山中教授は2012年にノーベル医学・生理学賞を受賞しています。その受賞理由は、ips細胞の作製に成功したことによります。このips細胞とは一体何なのでしょうか。
iPS細胞とは、体細胞に少数の因子を導入し、培養して人工的に作られた多能性幹細胞(人工多能性幹細胞)のことです。人工多能性幹細胞を英語で「induced pluripotent stem cell」と表すことから、頭文字をとって「iPS細胞」と呼ばれています。
このiPS細胞によって、再生医療の発展や病気の原因を解明し、新薬の開発などが期待できます。
iPS細胞をわかりやすくいうと?
iPS細胞とは、人工的に作られた、体のもとになる多能性の幹細胞のことを指します。この細胞は、病気やけがで失くなってしまった体の一部やその機能を回復させることができたり、新しい薬を作ることにも役立てられるといわれています。
山中伸弥教授の経歴・プロフィール
山中教授の経歴・プロフィールを見てみましょう。
山中教授の経歴
山中教授は1962年生まれ、大阪府東大阪市出身です。1987年に神戸大学医学部を卒業後、臨床研修医を経て、1993年に大阪市立大学大学院医学研究科博士課程修了します。その後、米国グラッドストーン研究所博士研究員、奈良先端科学技術大学院大学教授、京都大学再生医科学研究所教授などを経て、2010年から京都大学iPS細胞研究所長となり、現在に至ります。
もともと整形外科の臨床医だった山中教授ですが、あるとき重症のリウマチの患者さんを担当したことをきっかけに、新たな治療法を求めて研究することを決意し、研究者に転身。アメリカに渡り、遺伝子操作マウスを扱う研究を行っていたときに、未知なる遺伝子(さまざまな細胞に分化し、増殖する能力を持つ万能細胞の一種である「ES細胞」の分化を左右する遺伝子)を発見します。2006年にマウスの皮膚細胞から、2007年にはヒトの皮膚細胞から人工多能性幹(iPS)細胞の作製に成功するのです。

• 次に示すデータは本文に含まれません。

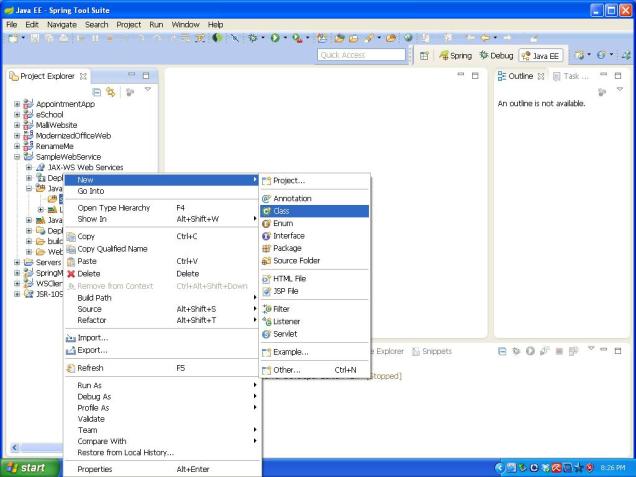The image size is (636, 477).
Task: Click the Servlet icon in submenu
Action: coord(266,333)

これらの功績により、2010年には文化功労者として顕彰され、2012年には文化勲章とノーベル生理学・医学賞受賞しています。
Twitterは京都大学iPS細胞研究所(CiRA=サイラ)で
山中教授は、個人のTwitterアカウントは持っていません。山中教授の情報は、所属している「京都大学iPS細胞研究所(CiRA=サイラ)」の公式アカウントから知ることができます。こちらのTwitterでは、iPS細胞や研究所の様子などの情報を発信しています。
趣味はマラソン!
奈良先端科学技術大学院大学に所属していたころからジョギングをしていた山中教授。ある目的があり、さまざまなマラソン大会に出場するようになります。その目的とは、「研究に対する寄付の呼びかけ」でした。これは、ロンドンマラソンがチャリティイベントであることにヒントを得て、はじめたのだそうです。2012年の京都マラソンに出場した際に、はじめて寄付を呼びかけました。それ以降も寄付募集のため、マラソン大会に出場するのが恒例となっています。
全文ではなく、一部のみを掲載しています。